I doubt that there will be a human species 10,000 years from now.
But maybe we might make it if we're lucky and we try. I don't
really see the point in not trying.
I'm not sure I see the point of Wilson's words. Is he saying
that, yes, the human species is likely to soon be extinct?
Well, yeah, probably.
Is he saying that in the process we're going to carry many other
species with us?
Well, yeah, probably.
I get it. I already knew it. I don't see the point.
Yes, we will probably fail. And if we don't try, we shall surely fail.
Even if we aren't sure how much effort to put into CO2 reductions, we ought to be getting systems in place and running to decrease CO2 emissions worldwide. That's going to take at least a decade to get working properly, and during that decade, we probably want fairly light controls over CO2 emissions (carbon taxes or whatever), till we get the system working in some kind of sensible way.

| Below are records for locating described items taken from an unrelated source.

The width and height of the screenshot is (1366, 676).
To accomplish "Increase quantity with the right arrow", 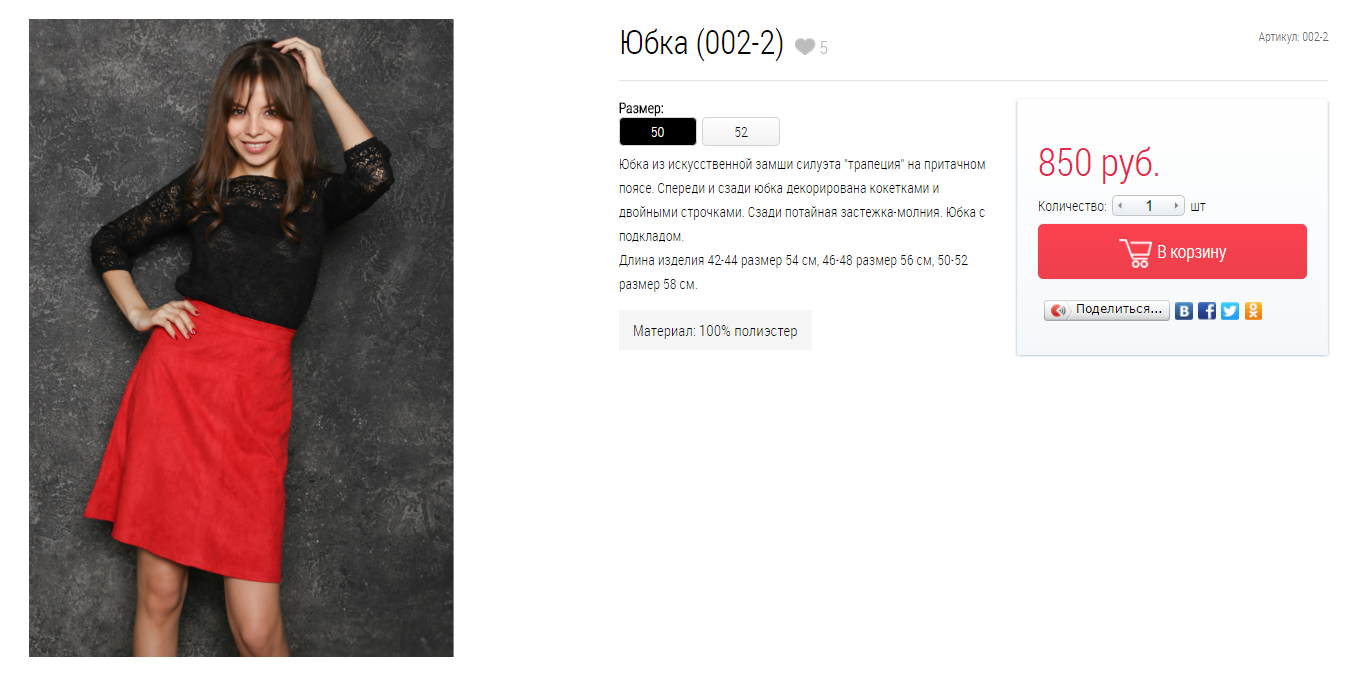I will 1177,206.
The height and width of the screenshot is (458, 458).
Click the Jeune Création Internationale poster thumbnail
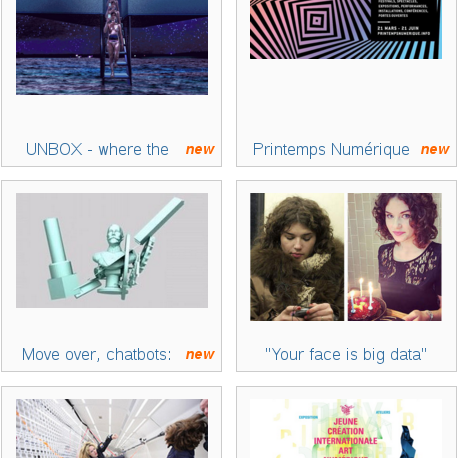(x=346, y=428)
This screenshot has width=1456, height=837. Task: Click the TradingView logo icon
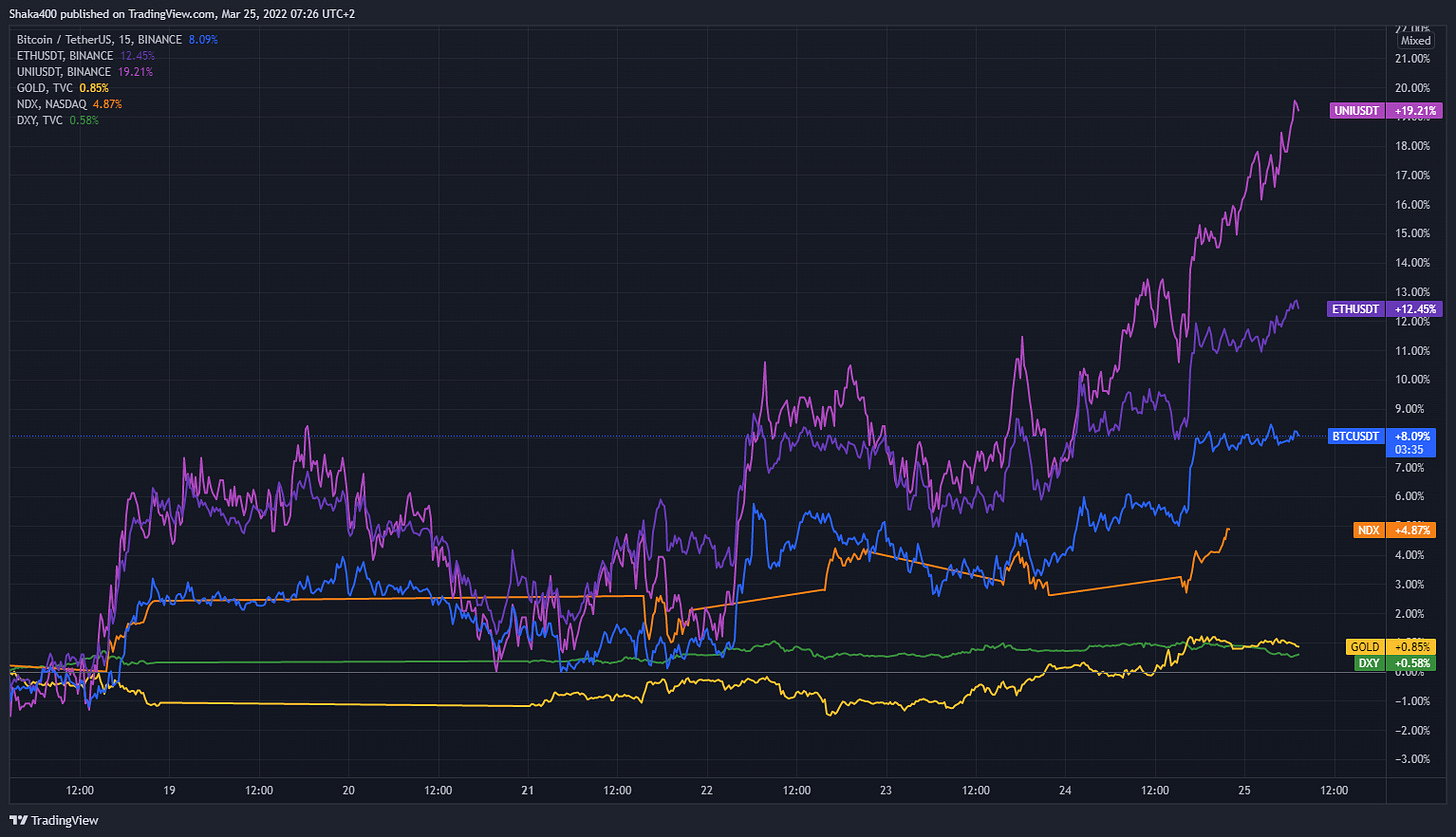18,820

If it turns out that there are cheaper ways to deal with the problem, we will have wasted the money to establish CO2 emissions limits, and we'll have an unwanted, and probably unkillable bureaucracy. But we can afford that. If it turns out that we need to reduce CO2 emissions sharply, we flat won't be able to *do* it without getting that system in place and beginning to tinker with it now.
joeo - Re: "Single payer health care is cheaper than the US healthcare system."
Several other countries have single payer or something closer to single payer than what we have, and they spend less on health care. That doesn't really imply that if we switched to single payer we would pay less than we do now, or if they switched away from it they would pay more. "Single payer" or lack of a single payer system, is not the only difference between the countries.